COSTCO gets its gas pumps

Destination Retail Center zoning now allows for the construction of warehouse or wholesale clubs with gas pumps as an accessory use. The Town Board Tuesday night adopted a change to the zoning code to permit the new primary and accessory uses, which will allow for the construction of a COSTCO on Route 58. The provision for fueling facilities requires that they be no closer than 500 feet from an adjacent residential use.

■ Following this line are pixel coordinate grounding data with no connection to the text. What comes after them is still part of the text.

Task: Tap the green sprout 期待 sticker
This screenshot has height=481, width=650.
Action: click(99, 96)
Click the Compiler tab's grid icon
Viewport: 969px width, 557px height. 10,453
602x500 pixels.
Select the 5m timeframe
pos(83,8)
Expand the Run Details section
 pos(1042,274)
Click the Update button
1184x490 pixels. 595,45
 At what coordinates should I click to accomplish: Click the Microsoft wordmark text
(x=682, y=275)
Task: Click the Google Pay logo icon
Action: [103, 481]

Assisted living coming to Mill Road?

Riverhead is moving forward with an sewage treatment engineering study in connection with Genrac Associates’ plan to build an assisted living residential complex on Mill Road, just north of Home Depot. The $22,500 study has been funded by the developer, which seeks to build 105 homes, 50 apartments and 12 assisted living units, plus a clubhouse, on the 22-acre site. The project will require hook up to the town’s sewage treatment plant in order to gain approval.

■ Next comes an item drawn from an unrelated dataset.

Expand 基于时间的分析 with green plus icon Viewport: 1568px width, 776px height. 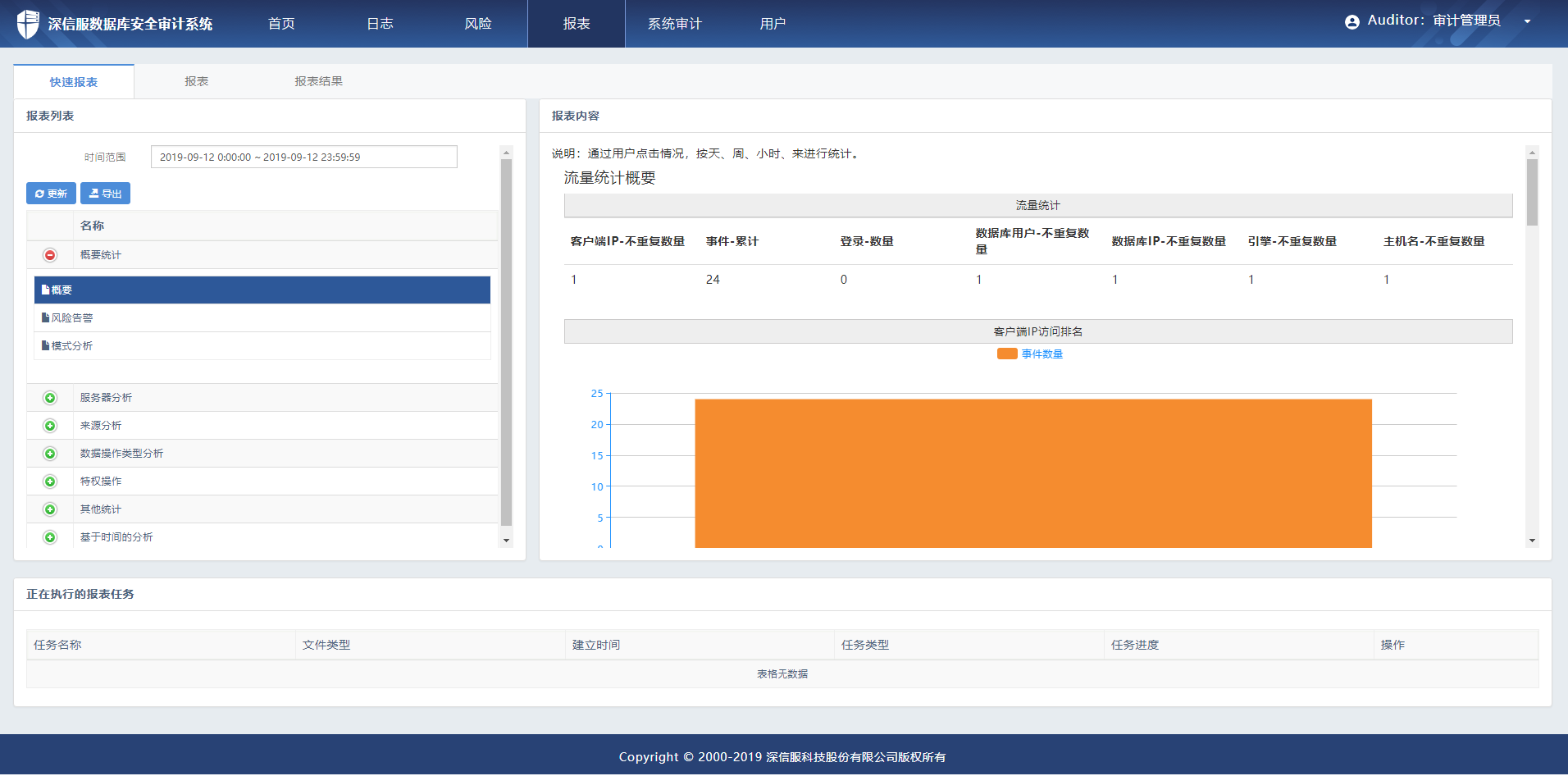(x=50, y=537)
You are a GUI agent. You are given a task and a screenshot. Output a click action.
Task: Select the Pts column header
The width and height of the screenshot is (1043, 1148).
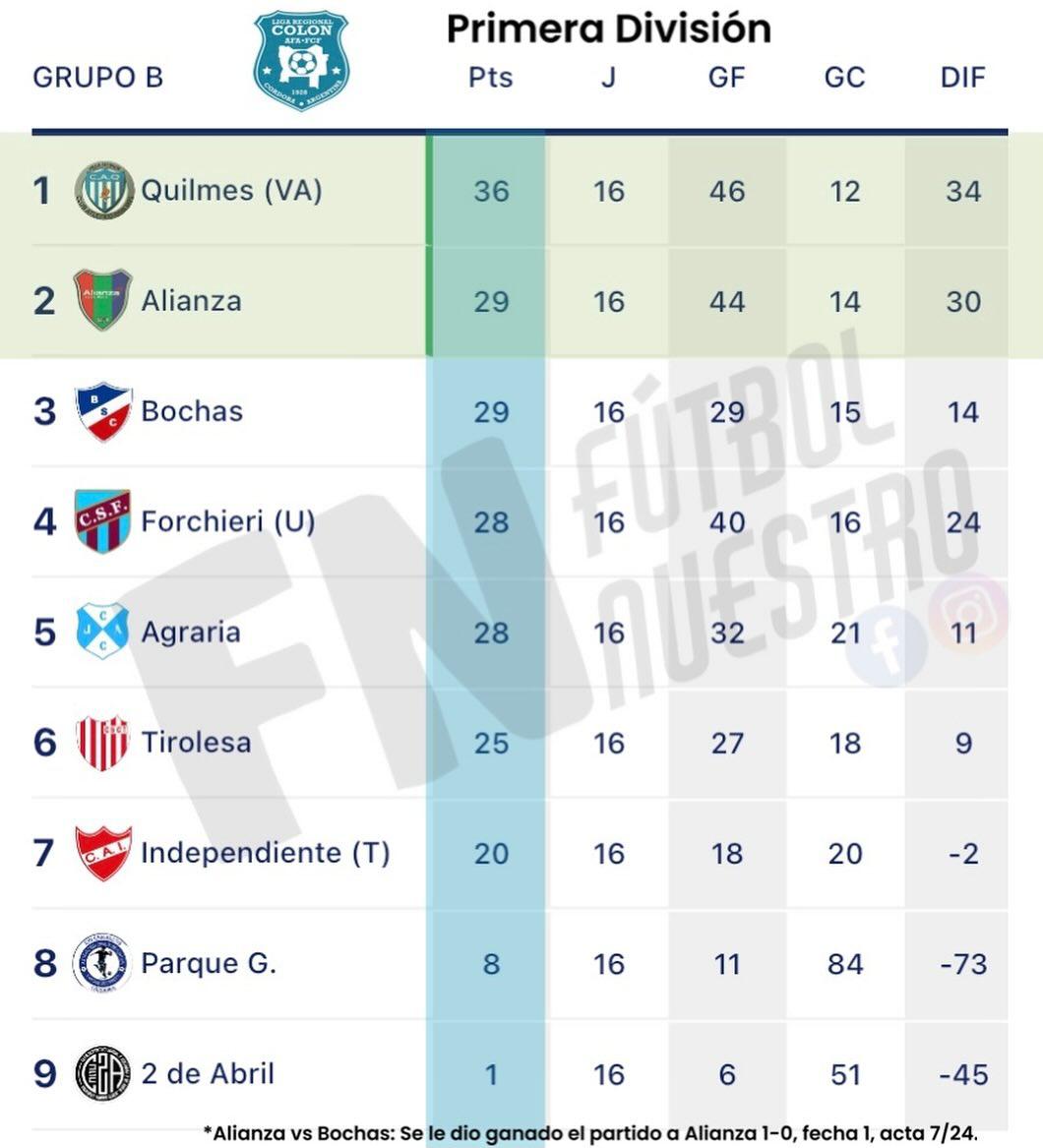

Before the project can be approved, however, the Town Board will have to finalize a special “floating zone” it’s been working on.

Community center will be fit for kids by July 6

The George Young Community Center will be reopened in time for first day of the summer camp July 6. Mold remediation is running ahead of schedule, according to the supervisor’s assistant David Cullen. The company doing the mold remediation has offered to add two more rooms to its job spec for an additional $5,000. 

Councilwoman Giglio cast the lone dissenting vote on the resolution authorizing a change order to the contract with the Middle Island-based DuraClean. Giglio had complained about the way in which the original $25,000 contract with DuraClean, as well as a similar $22,000 contract with Serv-Pro of Northeast Queens, for mold remediation in Town Hall, were awarded without being put out to bid. The mold conditions resulted from the March nor’easters that caused flooding in both buildings. Giglio said the town failed to act quickly enough to allow time follow a proper bidding process. She suggested that the family relationship between one of the contractors, Serv-Pro, and ZBA member Charles Sclafani, whose wife is the supervisor’s secretary, played a role in the contract award. Both Sclafani and the supervisor denied the allegations. 

Feeding the birds will cost you

A proposed local law that would ban feeding waterfowl and impose mandatory fines for the unlawful act was set for a June 24 public hearing by the board. Adopting such a plan is a condition of the town’s stormwater management plan required by the state DEC.